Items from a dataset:
▬▬▬
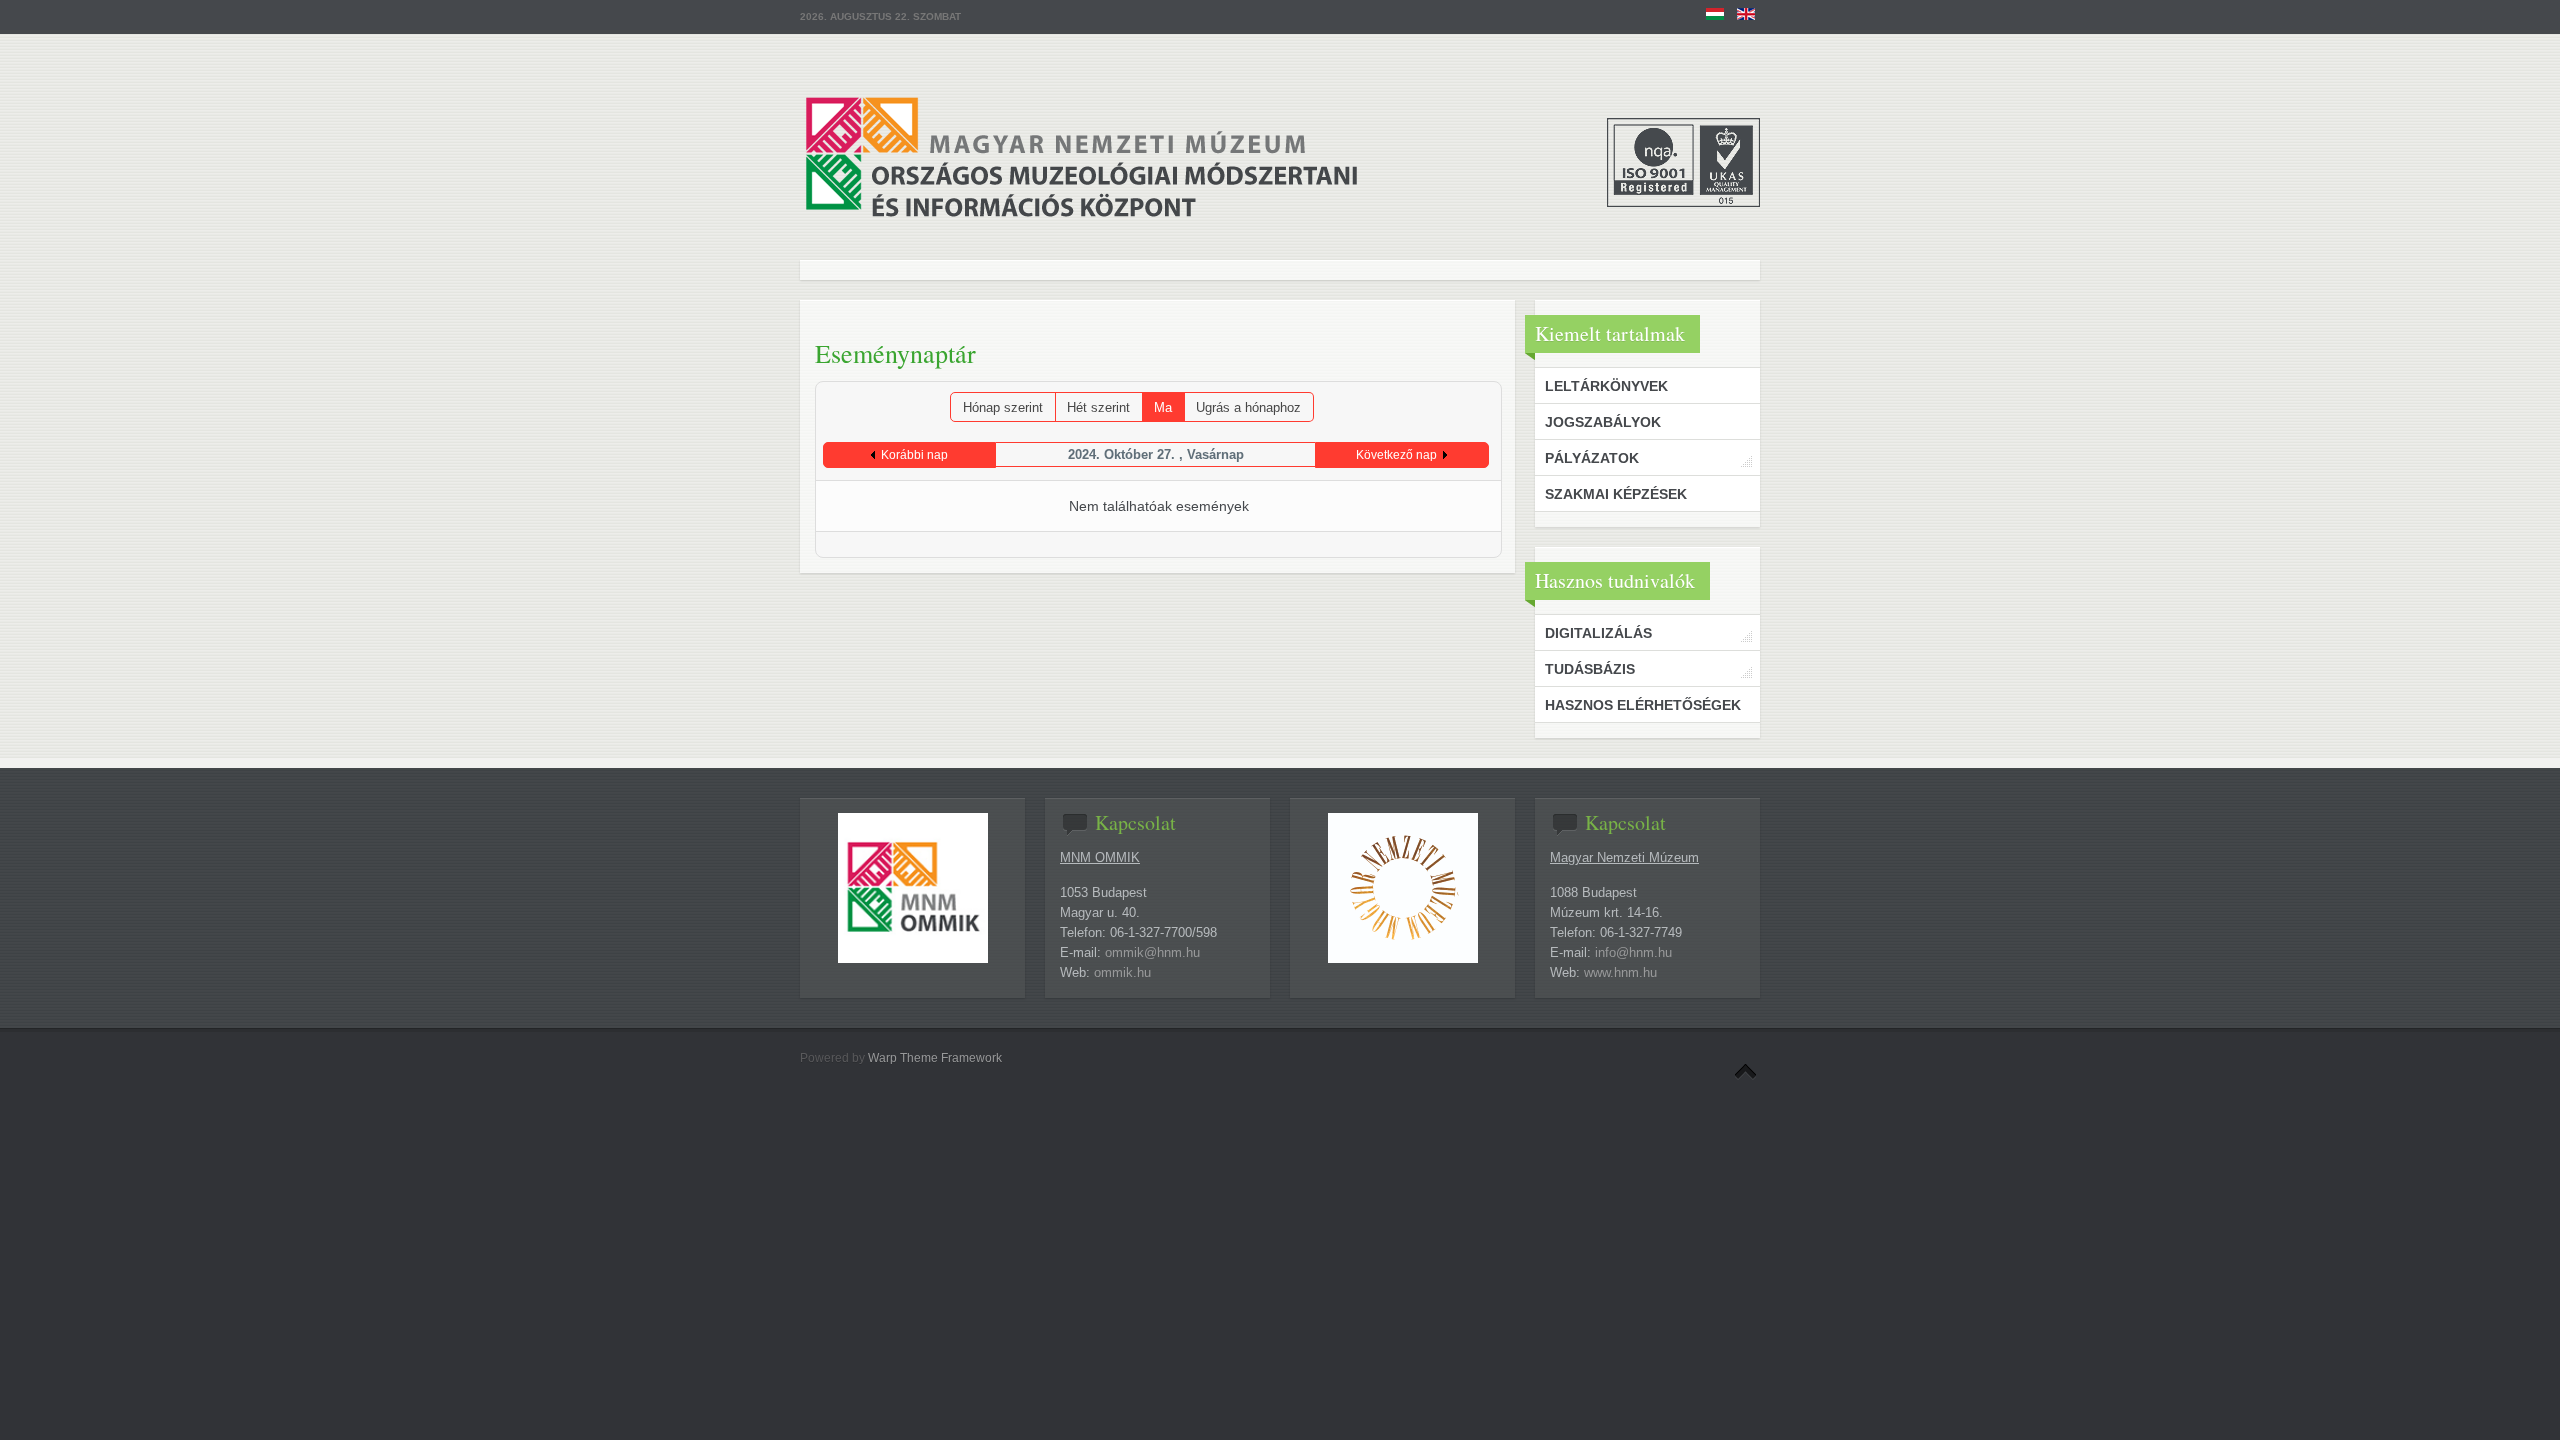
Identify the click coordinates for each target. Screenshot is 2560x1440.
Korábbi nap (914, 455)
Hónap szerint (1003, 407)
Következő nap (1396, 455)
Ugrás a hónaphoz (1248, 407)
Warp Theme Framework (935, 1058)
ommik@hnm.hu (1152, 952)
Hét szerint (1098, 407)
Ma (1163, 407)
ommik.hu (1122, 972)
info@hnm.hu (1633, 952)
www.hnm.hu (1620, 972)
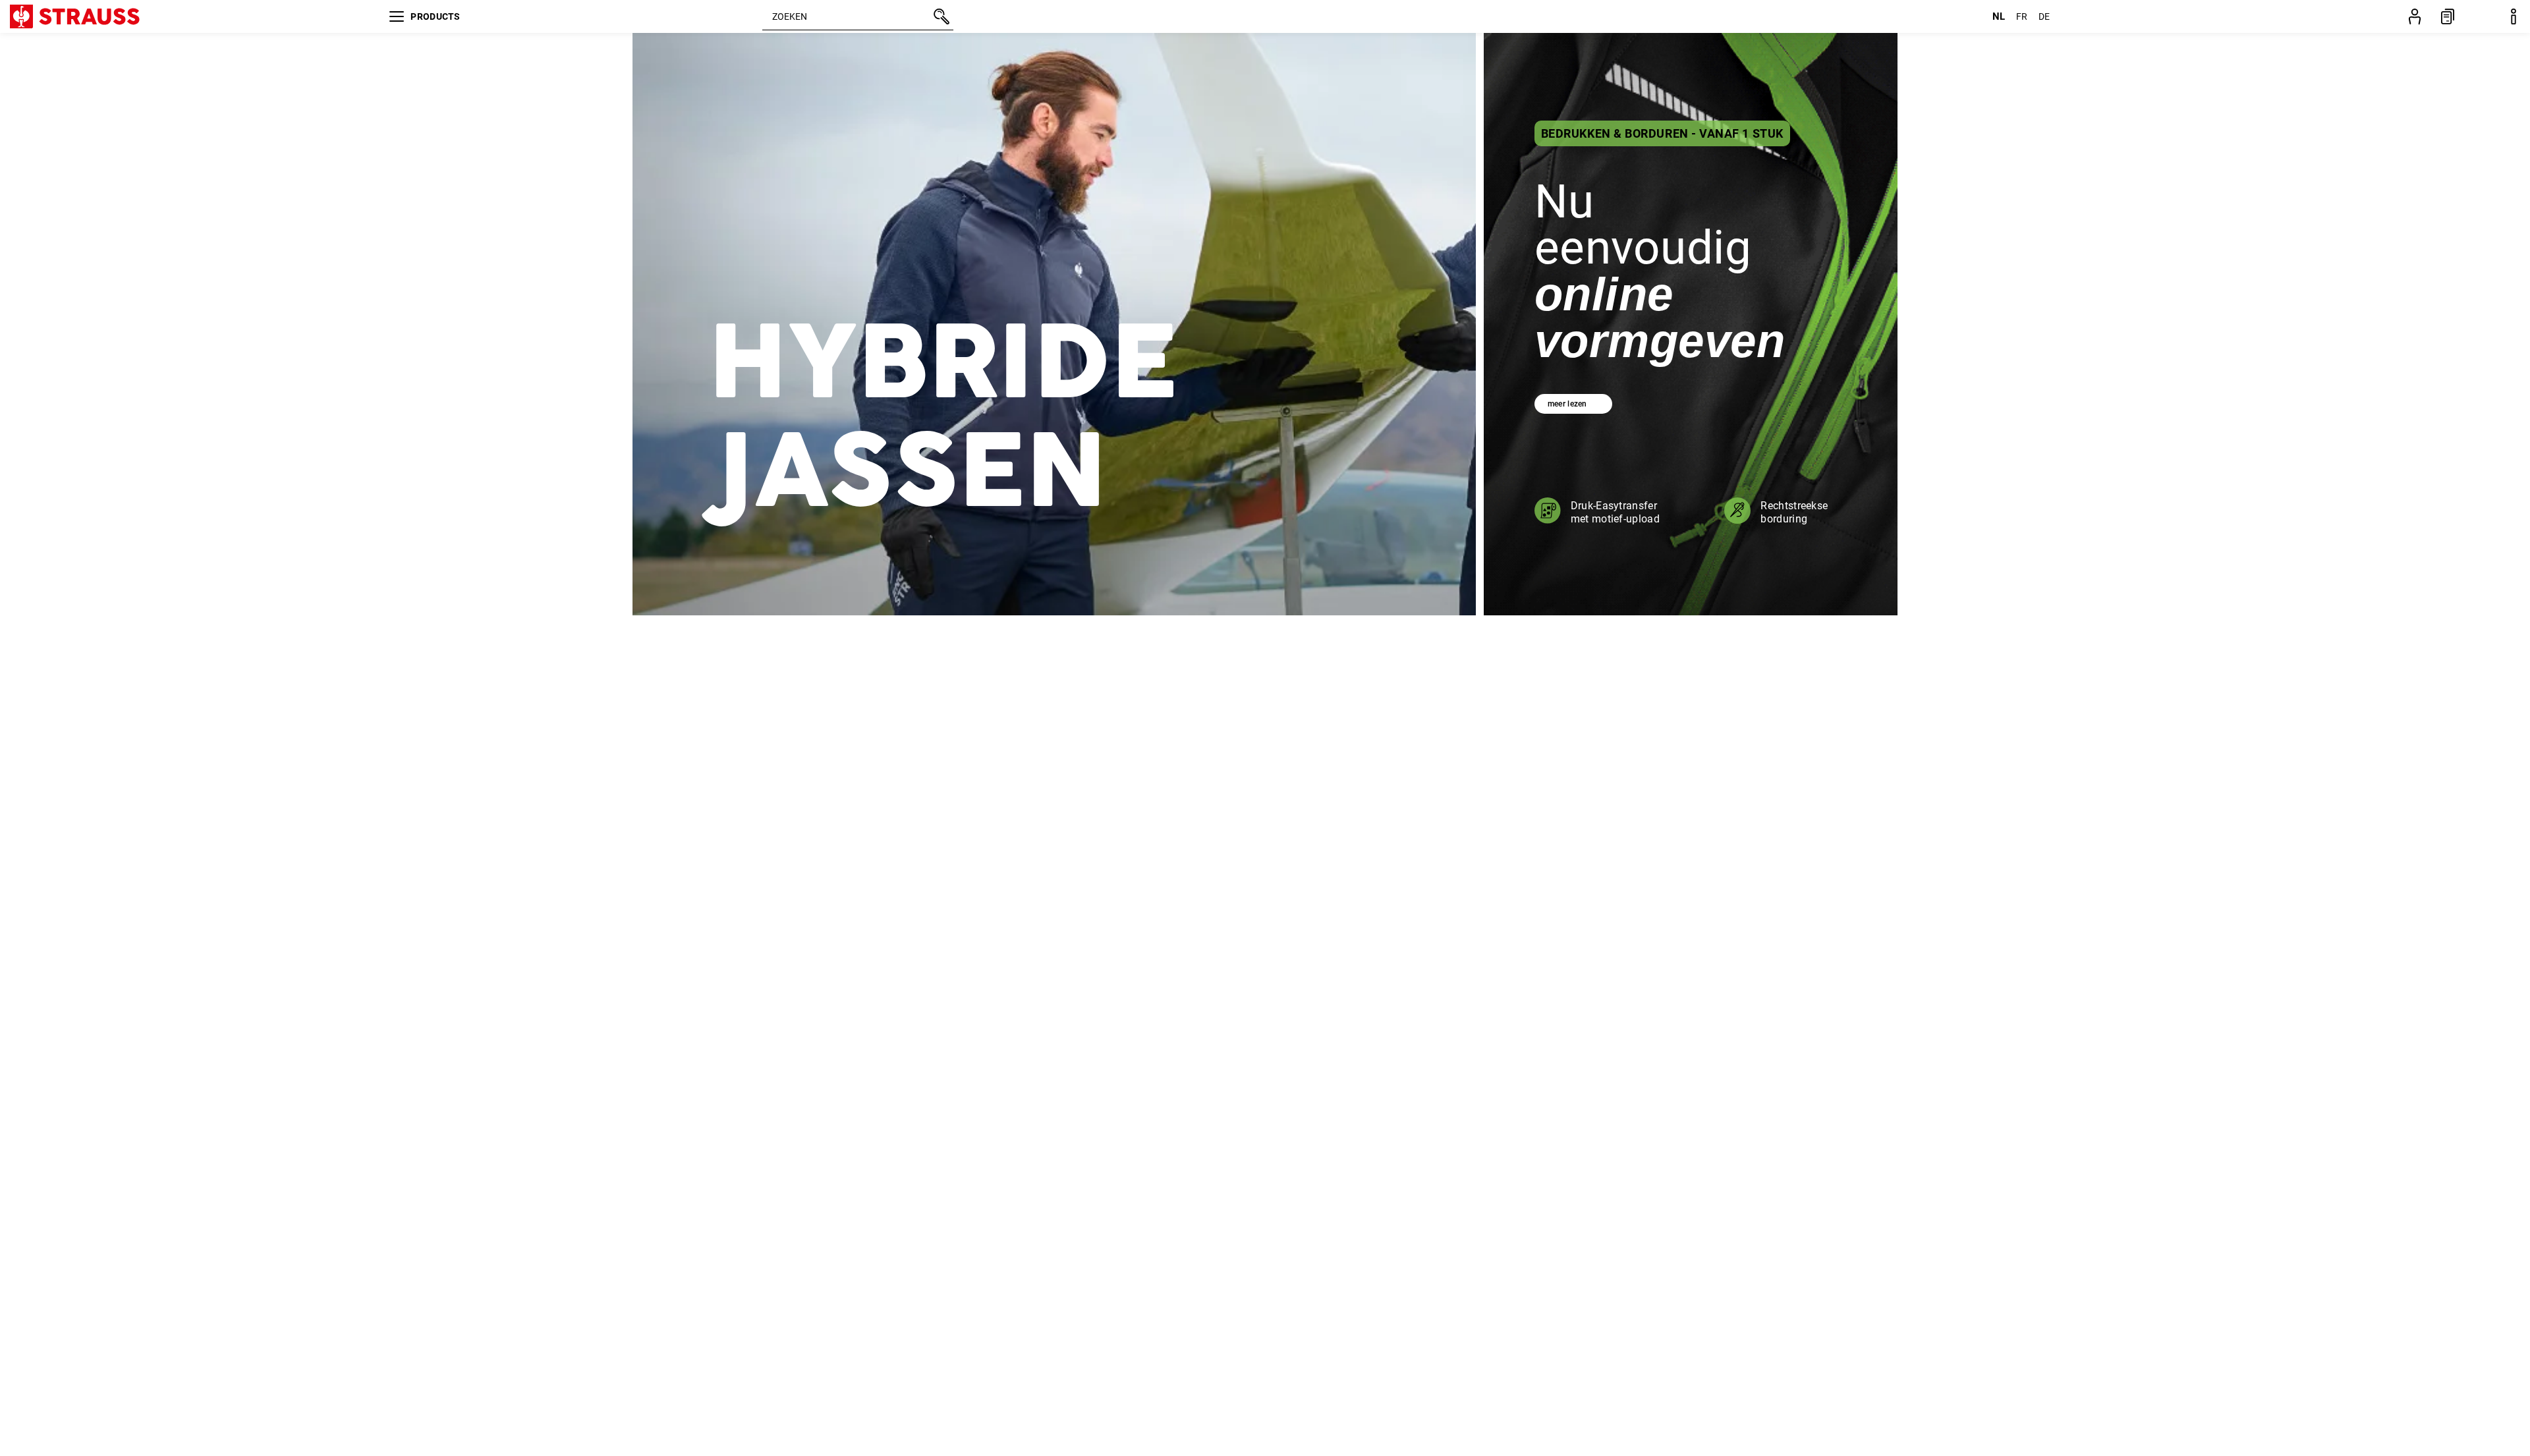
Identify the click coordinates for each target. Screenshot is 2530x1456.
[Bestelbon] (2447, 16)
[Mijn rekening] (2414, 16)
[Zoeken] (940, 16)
▬▬▬
## Exercise brief
Nothing but an exact copy of the data above, minus its pictures, should appear in the response.

## Response area
Identify the click coordinates for each target. Screenshot is 2560x1440.
Korábbi nap (914, 455)
Hónap szerint (1003, 407)
Következő nap (1396, 455)
Ugrás a hónaphoz (1248, 407)
Warp Theme Framework (935, 1058)
ommik@hnm.hu (1152, 952)
Hét szerint (1098, 407)
Ma (1163, 407)
ommik.hu (1122, 972)
info@hnm.hu (1633, 952)
www.hnm.hu (1620, 972)
Identify the click coordinates for each target. Screenshot is 2530x1456.
[Bestelbon] (2447, 16)
[Mijn rekening] (2414, 16)
[Zoeken] (940, 16)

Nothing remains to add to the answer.